Copy the patent excerpt on voice recognition for device operation below, word for word and in full.

Extract to read:
—————

Get notified when new applications in this technology area are published.
G10L2015/223 » CPC further
Speech recognition; Procedures used during a speech recognition process, e.g. man-machine dialogue Execution procedure of a spoken command
G10L15/22 » CPC main
Speech recognition Procedures used during a speech recognition process, e.g. man-machine dialogue
G10L15/26 » CPC further
Speech recognition Speech to text systems
G10L21/00 » CPC further
Processing of the speech or voice signal to produce another audible or non-audible signal, e.g. visual or tactile, in order to modify its quality or its intelligibility
The present application is a National Phase of International Application No. PCT/JP2022/004938 filed Feb. 8, 2022.
The present invention relates to a voice recognition device and a computer readable storage medium.
In industrial fields such as manufacturing industries, currently, various devices such as robots, transport machines, machine tools, machine facilities, and the like are working. Most of such devices include an operation unit, and devices that control respective devices such as a Programmable Logic Controller (PLC), a Numerical Controller (NC), a control panel, and the like also include the operation unit.
Operation units of devices have many buttons or operation windows and require complex operation, and it may take time to learn the operation. Voice input interfaces enable intended operation to be performed with only utterance of a voice command. Thus, attempts have been made to improve operability with voice input interfaces.
Voice commands used in operation of devices can be assumed in accordance with a type of a device using voice commands, a site where a device is installed, details in operating a device, or the like. Thus, an assumed voice command can be created with grammar (syntax and words). For example, see Patent Literature 1.
As factors determining characteristics of voice to be recognized, there are various attributes such as a voice section cutout position, a manner of addition of background noise, an utterance speed, or the like. A slight shift in these attributes may disturb a voice recognition result (a transcribed text, reliability, or the like). Such a disturbance leads to a reduction in the accuracy rate of voice recognition.

—————

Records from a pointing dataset
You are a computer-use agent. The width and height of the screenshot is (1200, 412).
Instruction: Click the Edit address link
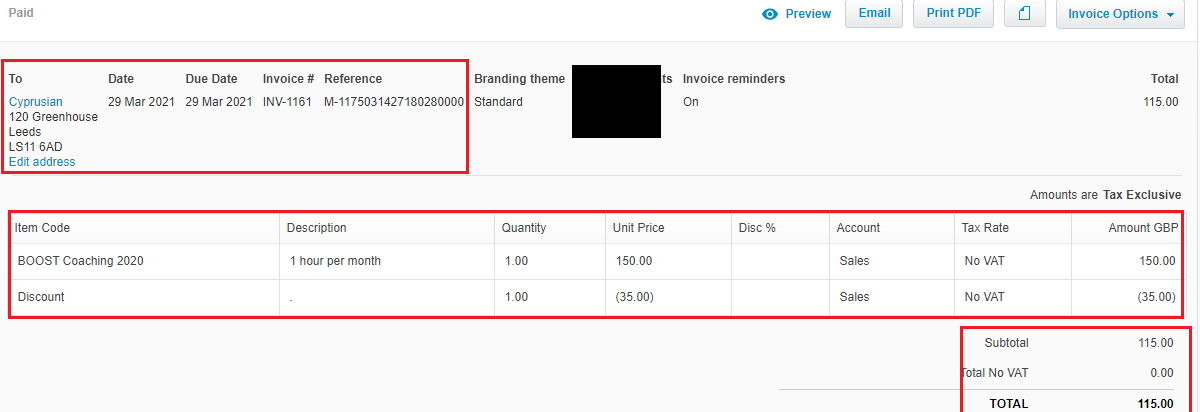point(42,162)
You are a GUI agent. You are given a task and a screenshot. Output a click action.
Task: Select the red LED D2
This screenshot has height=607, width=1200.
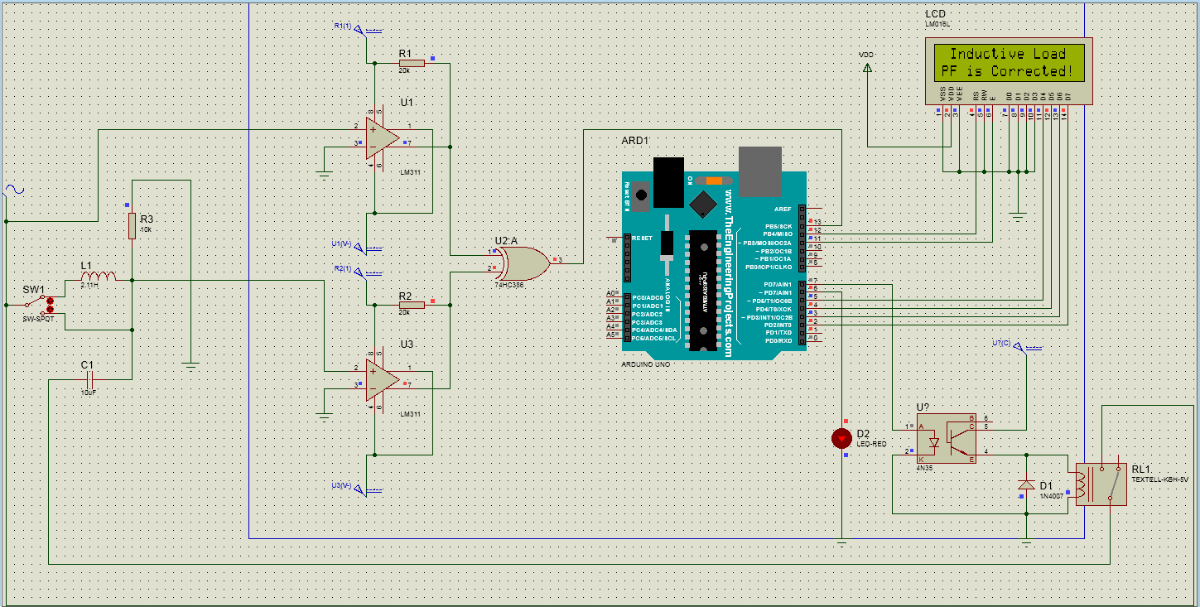click(841, 437)
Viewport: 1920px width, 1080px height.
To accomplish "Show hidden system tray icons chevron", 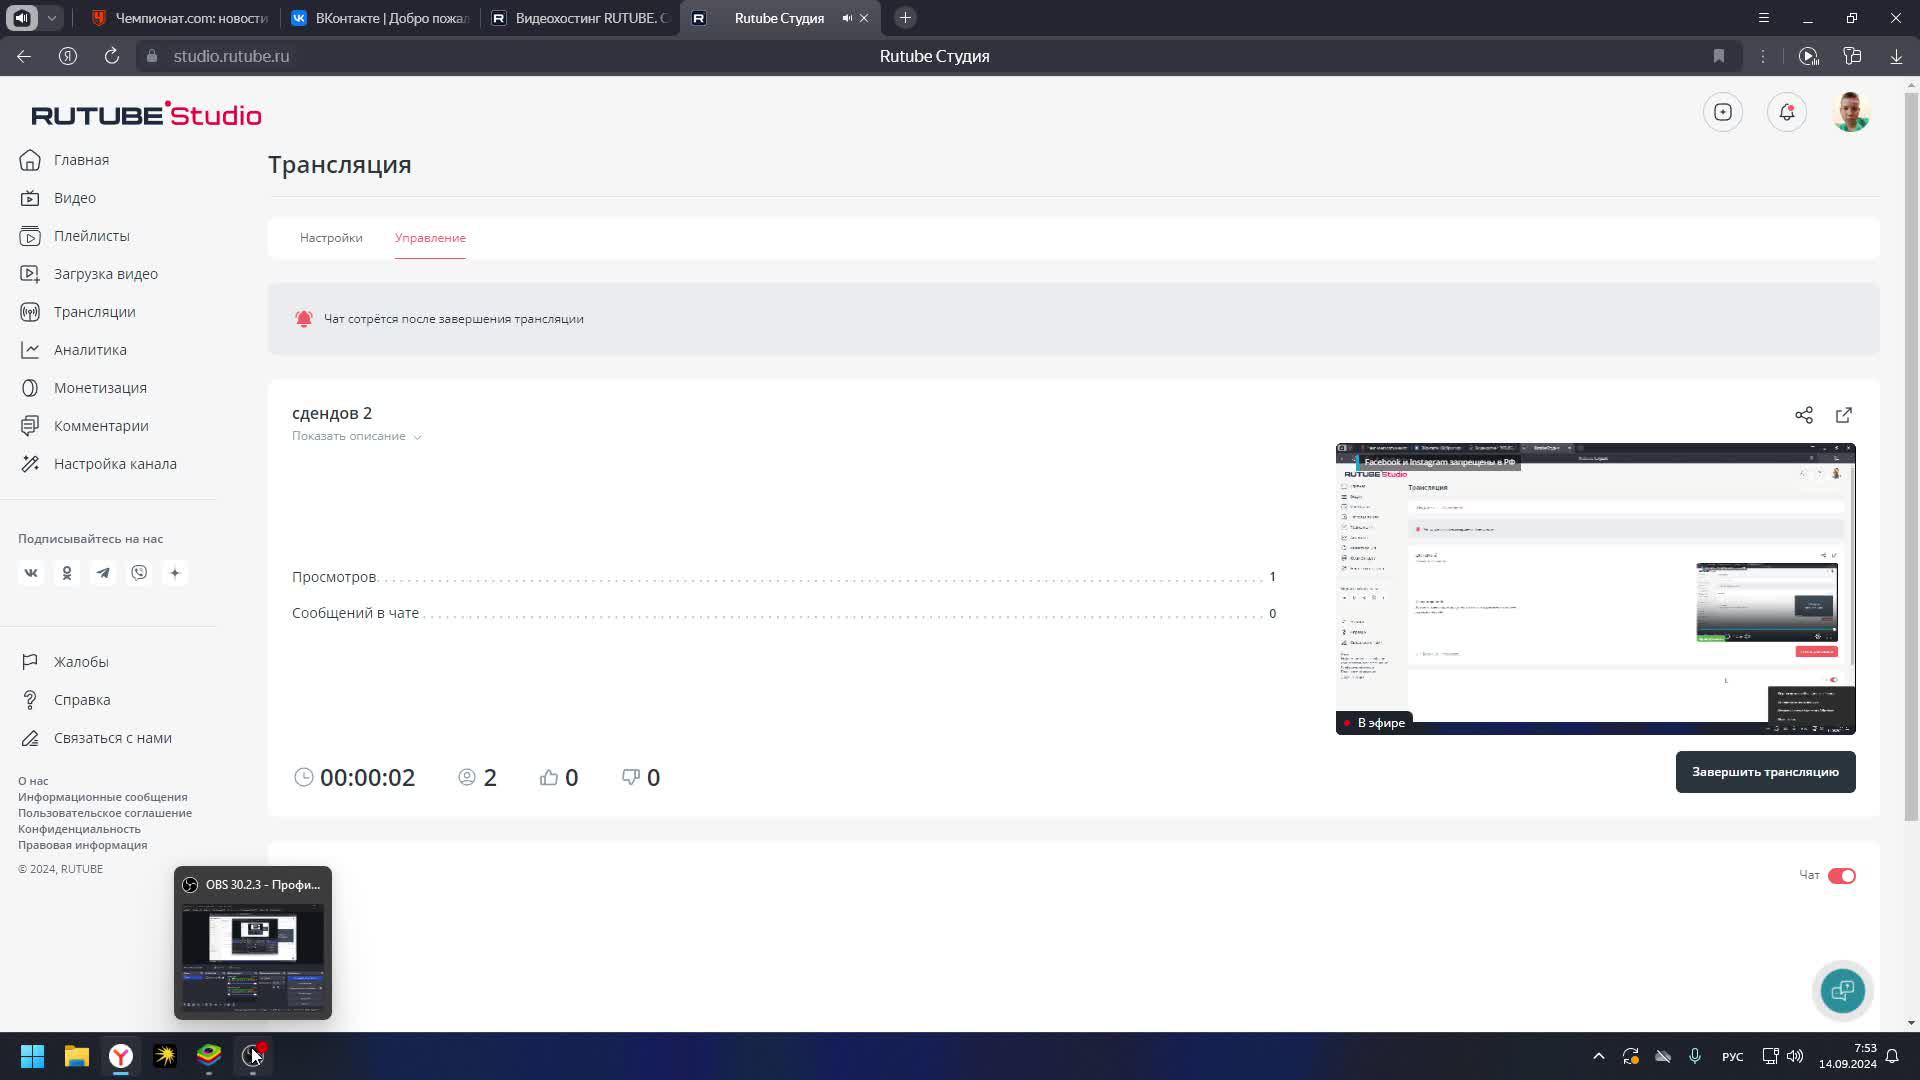I will 1598,1056.
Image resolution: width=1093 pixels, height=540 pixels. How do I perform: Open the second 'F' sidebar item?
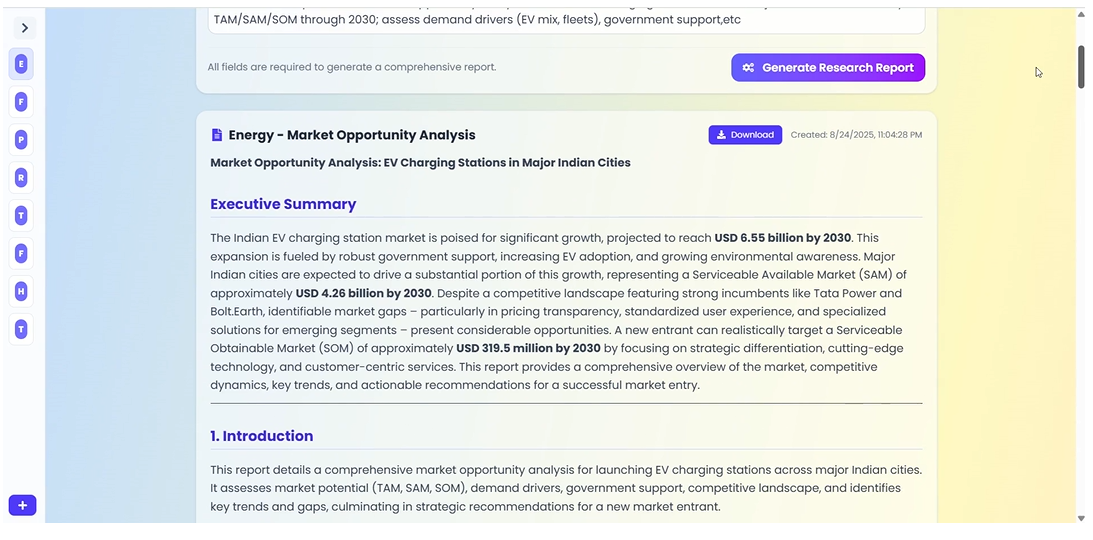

—————

Solution to this exercise:
Get notified when new applications in this technology area are published.
G10L2015/223 » CPC further
Speech recognition; Procedures used during a speech recognition process, e.g. man-machine dialogue Execution procedure of a spoken command
G10L15/22 » CPC main
Speech recognition Procedures used during a speech recognition process, e.g. man-machine dialogue
G10L15/26 » CPC further
Speech recognition Speech to text systems
G10L21/00 » CPC further
Processing of the speech or voice signal to produce another audible or non-audible signal, e.g. visual or tactile, in order to modify its quality or its intelligibility
The present application is a National Phase of International Application No. PCT/JP2022/004938 filed Feb. 8, 2022.
The present invention relates to a voice recognition device and a computer readable storage medium.
In industrial fields such as manufacturing industries, currently, various devices such as robots, transport machines, machine tools, machine facilities, and the like are working. Most of such devices include an operation unit, and devices that control respective devices such as a Programmable Logic Controller (PLC), a Numerical Controller (NC), a control panel, and the like also include the operation unit.
Operation units of devices have many buttons or operation windows and require complex operation, and it may take time to learn the operation. Voice input interfaces enable intended operation to be performed with only utterance of a voice command. Thus, attempts have been made to improve operability with voice input interfaces.
Voice commands used in operation of devices can be assumed in accordance with a type of a device using voice commands, a site where a device is installed, details in operating a device, or the like. Thus, an assumed voice command can be created with grammar (syntax and words). For example, see Patent Literature 1.
As factors determining characteristics of voice to be recognized, there are various attributes such as a voice section cutout position, a manner of addition of background noise, an utterance speed, or the like. A slight shift in these attributes may disturb a voice recognition result (a transcribed text, reliability, or the like). Such a disturbance leads to a reduction in the accuracy rate of voice recognition.